Anyways, back to UQAM area. Don't you just hate the construction around Quartier des Spectacles? The 80 bus has been derouted and it took me forever to find it this one time I was going to a cupcake place on Park. (It was closed. Apparently, it's really good, but I can never catch it at the right times. Cocoa Locale, I will get to you someday. Maybe.)
Anyways. If you go the long underground way out of the Berri Metro, you come out on the stretch I was talking about. There's some attractions around there. Cinémathèque Québecoise, for one thing; and the Cinéma Robothèque. And some normal movie theatre, right across from C. M. The profusion of movie theatres may be why some of the Festival du Films du Monde is there.
When you turn onto St-Denis from St-Catherine, there's a little green space in front of a building--part of the UQAM campus. There's a cool thing going on there right now. The design school is doing something it calls 40 ans, 40 chaises; I assume it's celebrating it's fortieth anniversary. And yes, with chairs. They have perfectly normal metal framework chairs, just without seats (I guess there are forty. I didn't count). But they've woven seats into the chairs, so that they're actually quite comfy. It's done with some kind of red seat-belt material. But it doesn't end there. The chairs are woven in to the place--into the storm drain here, the chairs connected by one woven-round strap. The trees are tied full of them. Some is woven into the upper balcony, some into the ironwork fence. And mixed in, tied in, woven in, are pretty neat, bright red chairs. You should really go check it out.
Right across, there's that neat church building that's attached to a newer bâtiment. Entering through the pretty old front-of-a-church brings you to it.

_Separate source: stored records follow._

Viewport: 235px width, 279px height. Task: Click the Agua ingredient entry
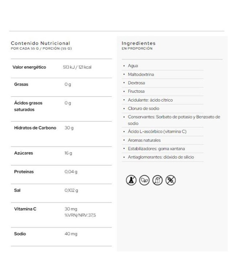tap(133, 66)
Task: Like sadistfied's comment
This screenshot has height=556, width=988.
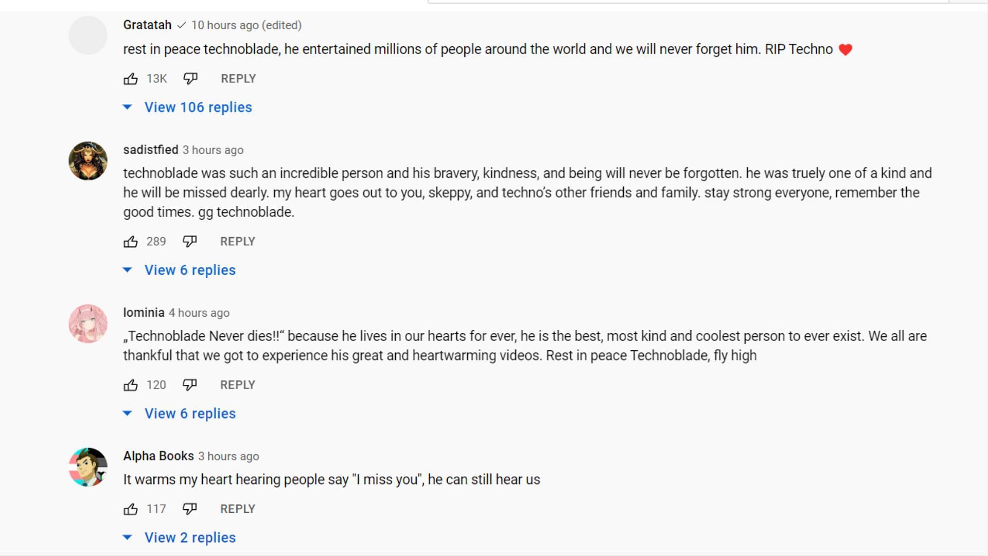Action: point(131,242)
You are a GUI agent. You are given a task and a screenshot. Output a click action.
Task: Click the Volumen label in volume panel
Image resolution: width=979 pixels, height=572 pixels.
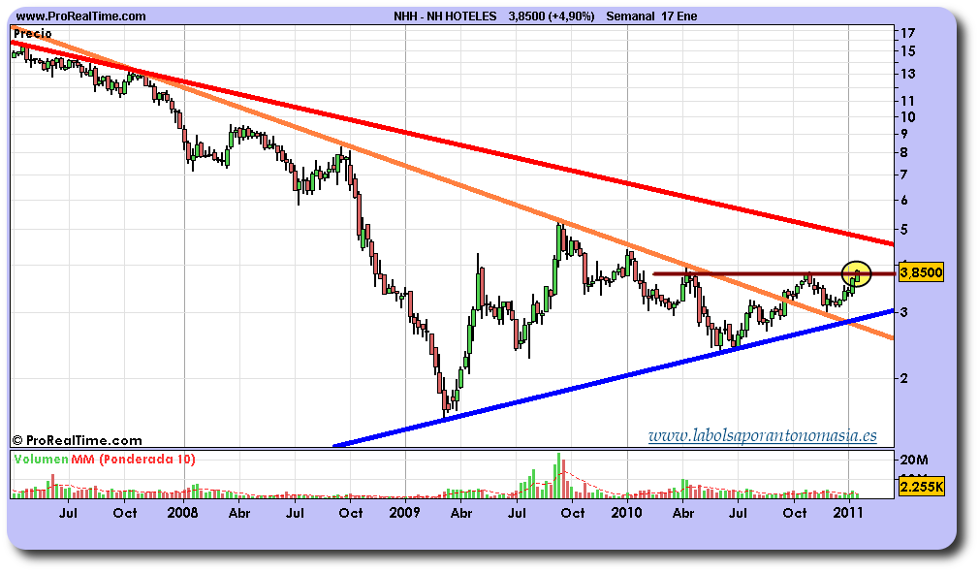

The next stretch is the nice part. It's a lot of old, colourful, beautiful houses, except filled with stores. That's past and present meshed if I've ever seen it. They remind me of the houses outside of Square St-Louis (the most awesome place ever. If you've never looked at the houses around it, do). The awnings, the terraces, the people, the narrow street, the cars. Somehow it's very, very Montreal. The kind of place you bump into someone and they'll say 'Scusez and you'll say Sorry at the same time and you'll both understand each other. It has the coffee shops and the sketchy shops and the shisha places. This is the Plateau. Je suis bien au Quartier Latin. It's pretty damn difficult to get better than this.
Le Commensal--a famous buffet-style vegetarian restaurant--is here. There are a lot of cool restaurants; this place is mostly restaurant, in fact. Part of what makes it so pretty is the color, and the levels. That's what always strikes me. These shops don't make a row, they make a commotion.
There's a little Tibetan hole-in-the-wall clothes shop north of Emery. It's really small, but it's really nice; I just got a gorgeous headband there for 8$. The prices are all reasonable, and the clothes are all gorgeous, if not all wearable. There's interesting Tibetan traditional stuff, but also bags, wallets, pretty things.
That's really all I have to say. I hope the first Montreal post is all right.